Boot-time autounlock of encrypted keys from a configured passphrase source #16

Closed
opened 2026-05-31 13:27:32 +00:00 by padreug · 0 comments
Owner

Why

Today every bunker restart (container rebuild, NDK bump, host reboot, config change, OOM) leaves all encrypted keys locked on disk. Each lnbits-side RemoteBunkerSigner account, each webapp NIP-46 client, each future bunker-backed extension then needs an out-of-band unlock_key admin RPC against the bunker before any signing / encrypting / decrypting works. With one operator it's a 30-second nuisance. With N operators it's an O(N) manual step per restart and a guaranteed forgot-to-unlock-operator-7 bug.
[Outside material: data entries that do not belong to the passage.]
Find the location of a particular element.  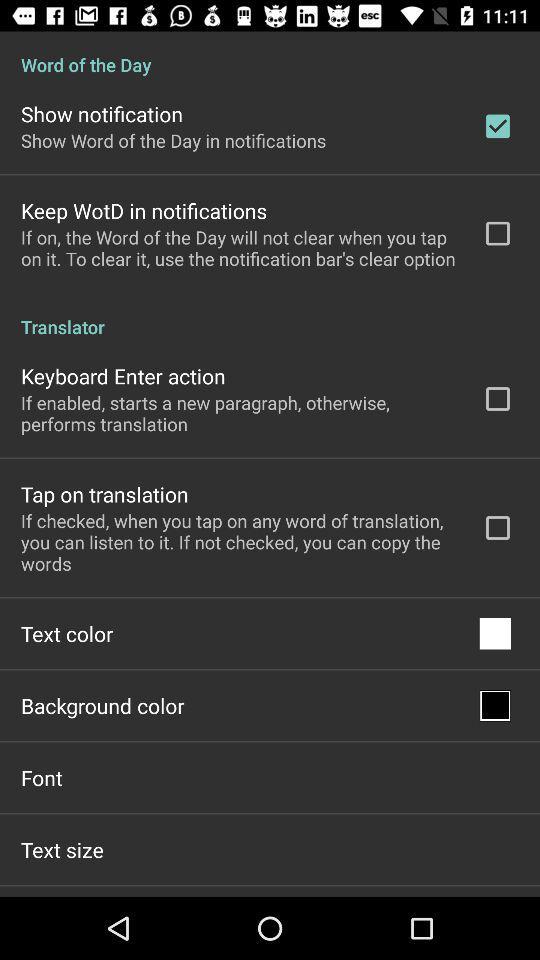

icon below the background color icon is located at coordinates (41, 776).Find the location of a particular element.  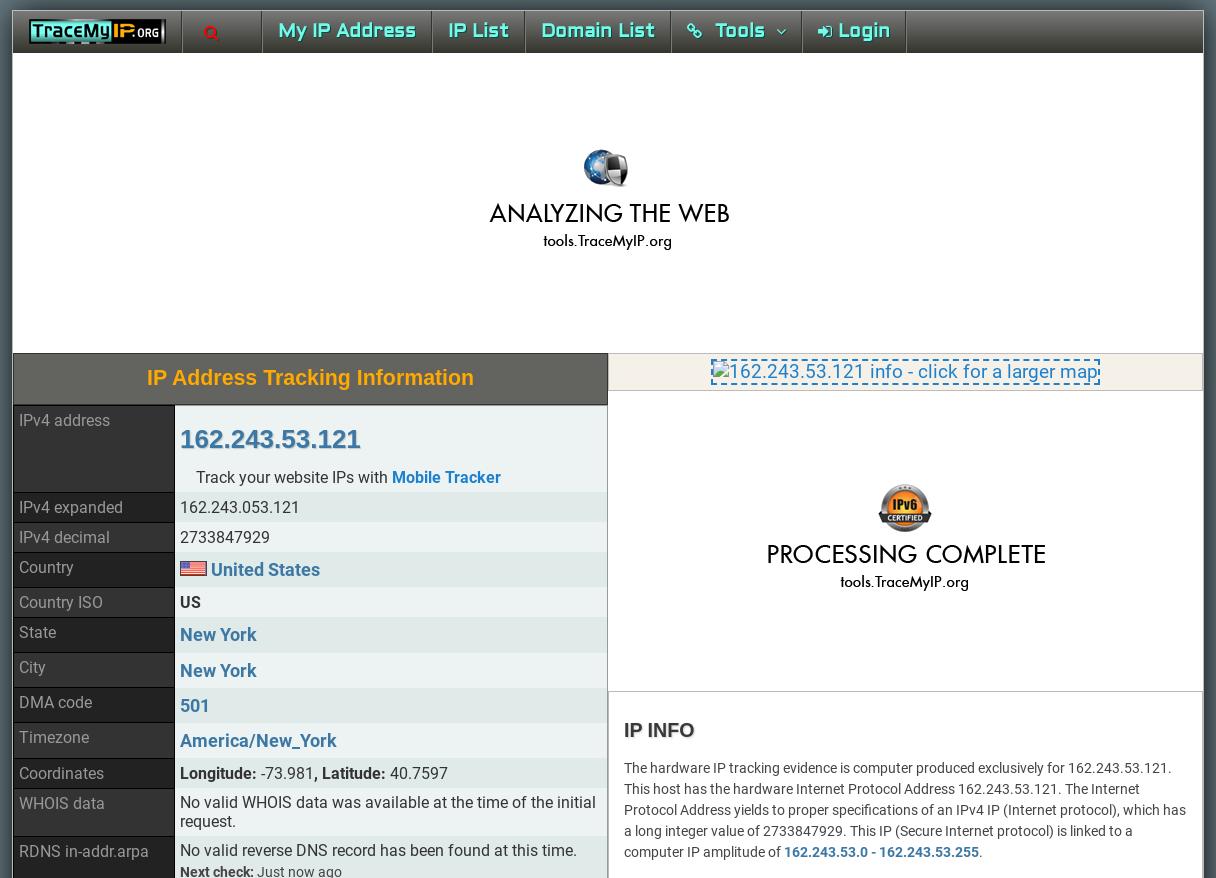

'update DNS' is located at coordinates (243, 502).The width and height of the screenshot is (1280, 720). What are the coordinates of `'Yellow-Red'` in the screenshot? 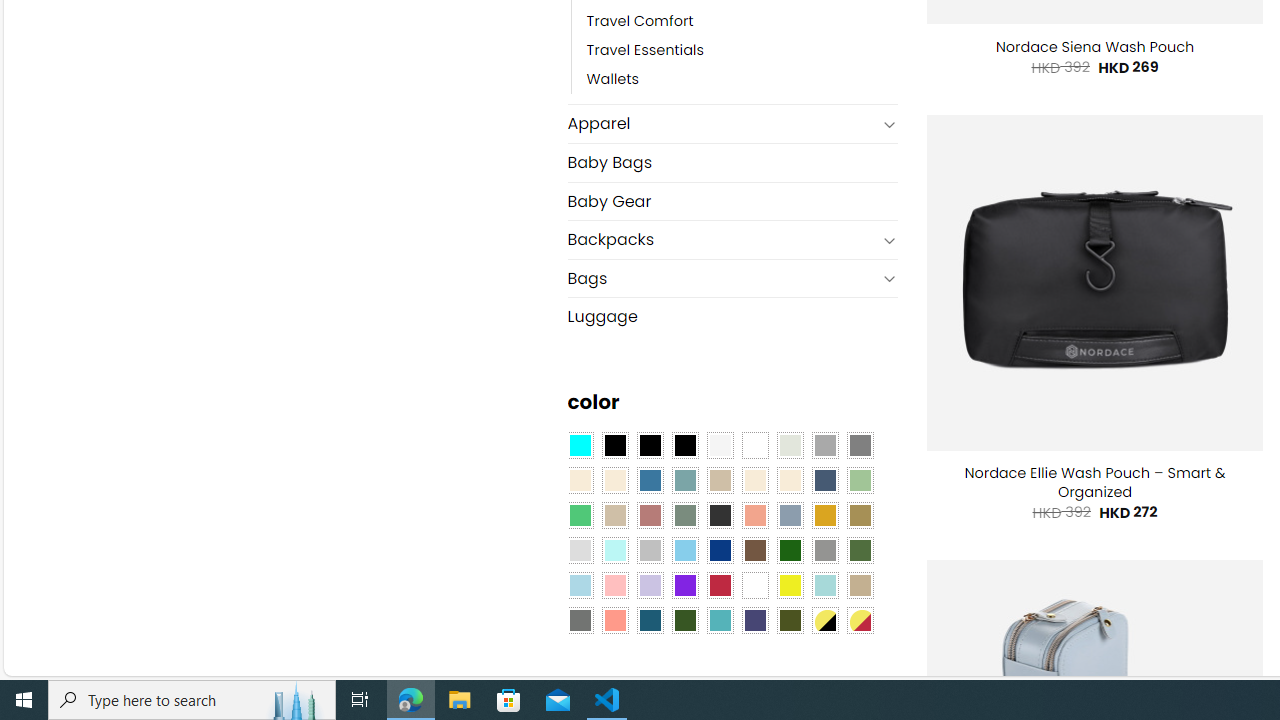 It's located at (860, 618).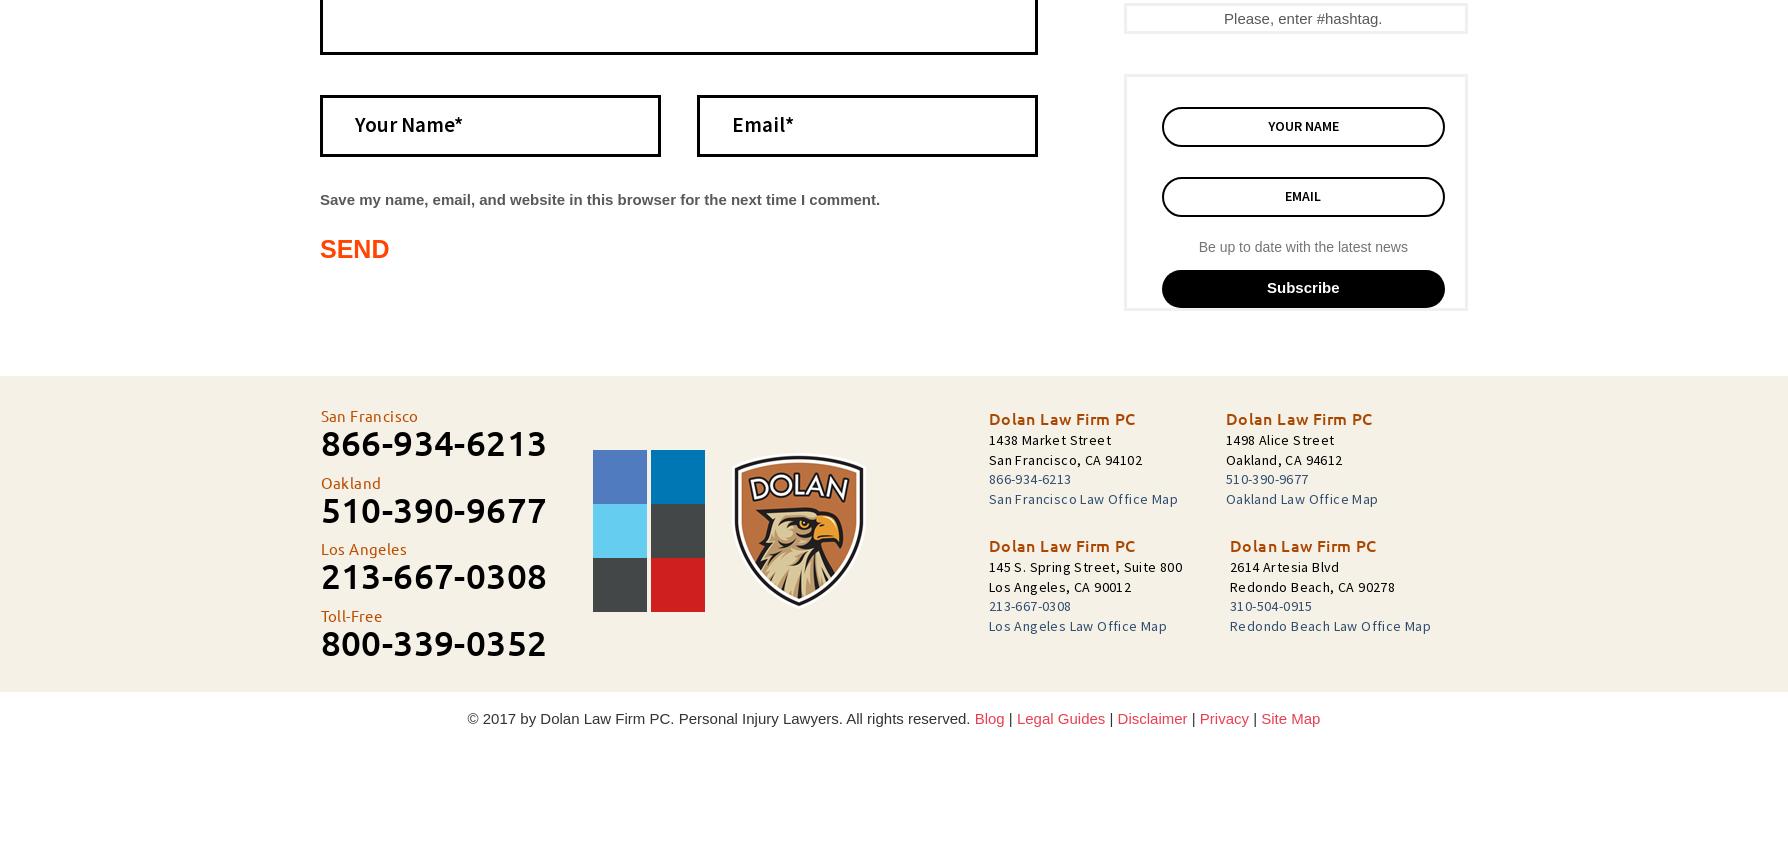 This screenshot has width=1788, height=851. What do you see at coordinates (1082, 497) in the screenshot?
I see `'San Francisco Law Office Map'` at bounding box center [1082, 497].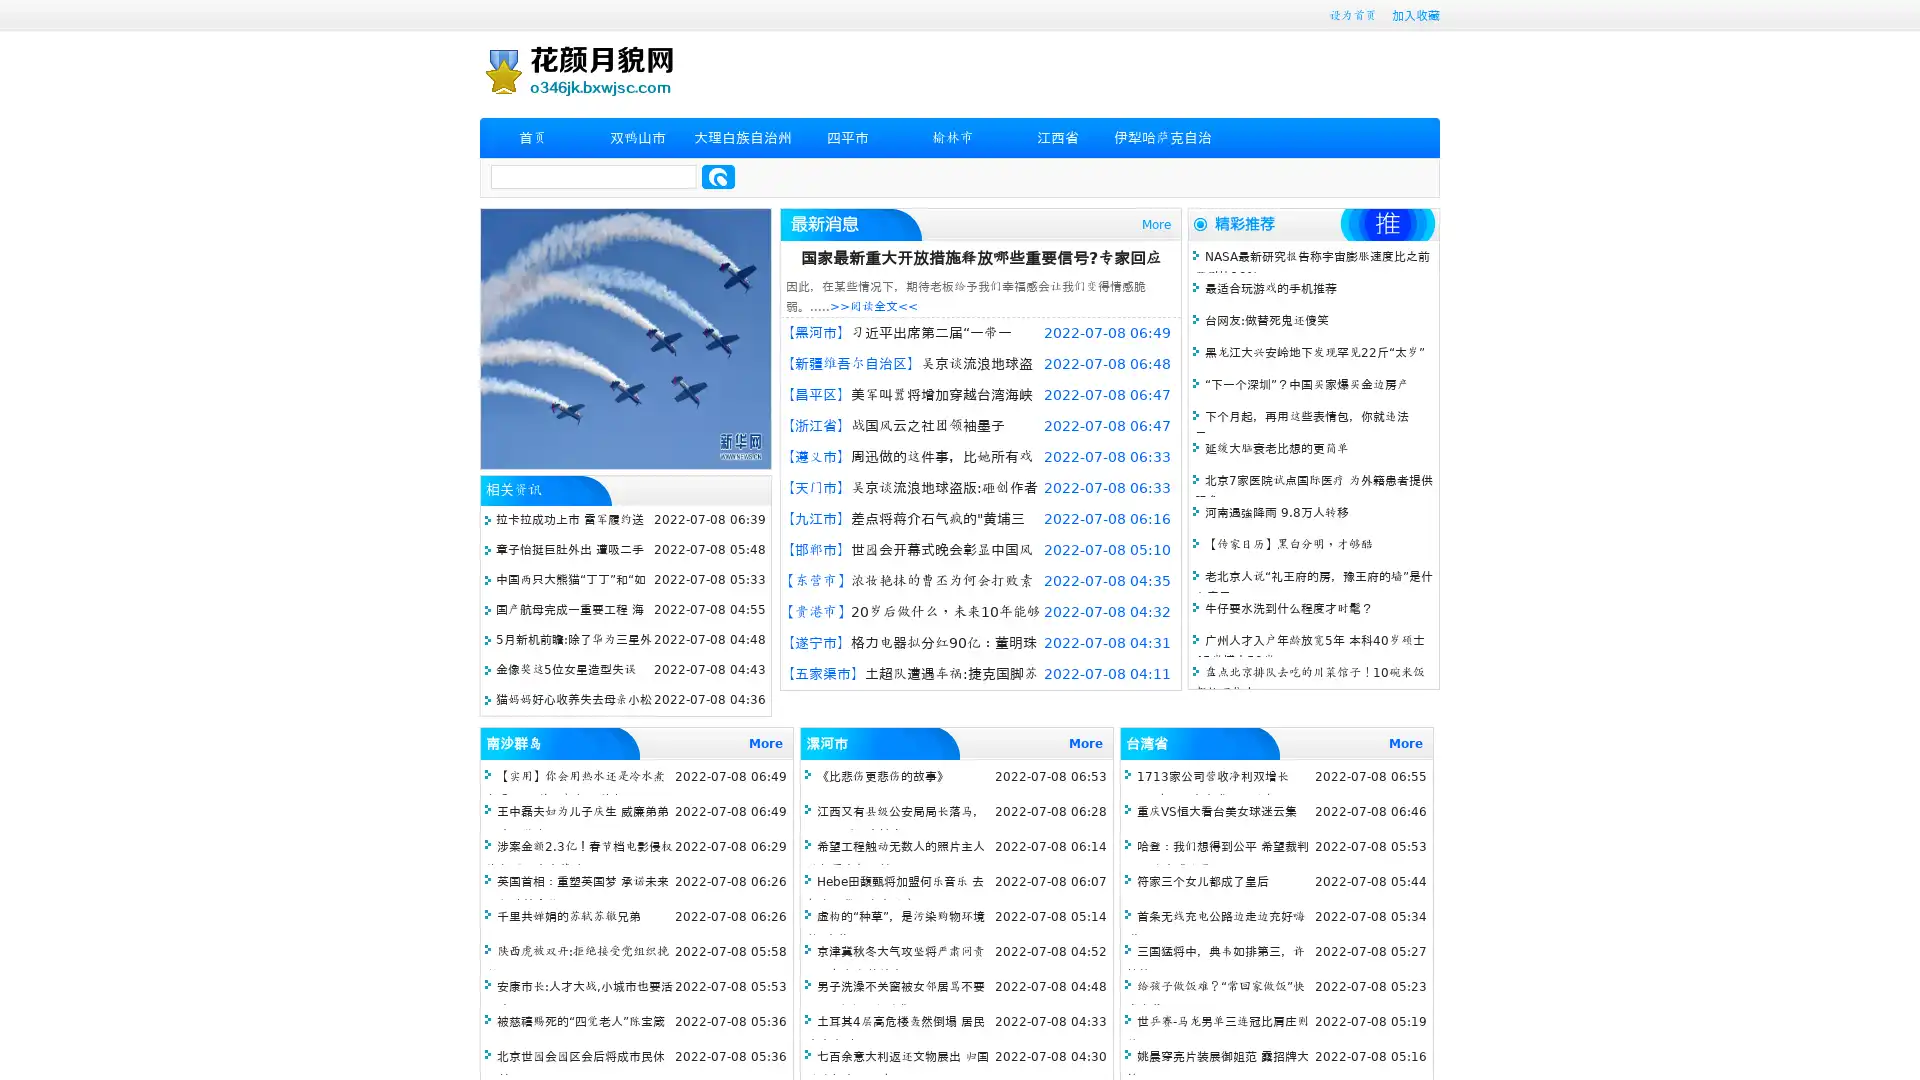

The right place to fix this is at the bunker — keys are nsecbunkerd's domain, the lock state belongs to it, and ANY NIP-46 consumer benefits without per-consumer orchestration code. Filed as the architecturally-correct path per coord-log 2026-05-31T13:30Z (lnbits → all) where the design was ratified.

Diagnosis context: coord log 2026-05-31T13:30Z (the ask) + 2026-05-31T13:50Z (NDK 3.0.3 smoke closed, autounlock is the natural next paper-cut). Both in archive/2026-05-31-pre-rotation.md will need to be re-anchored once those entries roll off the active log.

Design surface

Configuration — two env vars, mutually exclusive

  • NSECBUNKER_AUTOUNLOCK_PASSPHRASE — literal passphrase string. Useful for dev / docker compose .env flows.
  • NSECBUNKER_AUTOUNLOCK_PASSPHRASE_FILE — path to a file containing the passphrase (newline-trimmed at read). Idiomatic for sops / systemd-LoadCredential / k8s-secret / external secrets-manager flows where the passphrase lives in a separate credential store.

If both are set, fail loud at boot. If neither is set, autounlock is off by default — preserves today's "explicit per-restart unlock" posture for security-conscious deployments that want crypto-capability restoration to gate on a human action.

Boot-sequence placement

The unlock loop has to wedge between two existing milestones:

  • After DB load + the daemon's relay subscriptions for both kind-24134 (admin) and kind-24133 (NIP-46 signing) are established
  • Before the NIP-46 backend accepts client RPCs — otherwise there's a race window where a client sees "key locked" intermittently while the loop is in flight

Cleanest gate: hold Backend.start() until the autounlock loop completes (or hold each per-key Backend.start() until that key's unlock returns). The existing Daemon.startKeys() loop in src/daemon/run.ts is the obvious place to wedge — call autounlock-per-key inline before invoking startKey(name, nsec).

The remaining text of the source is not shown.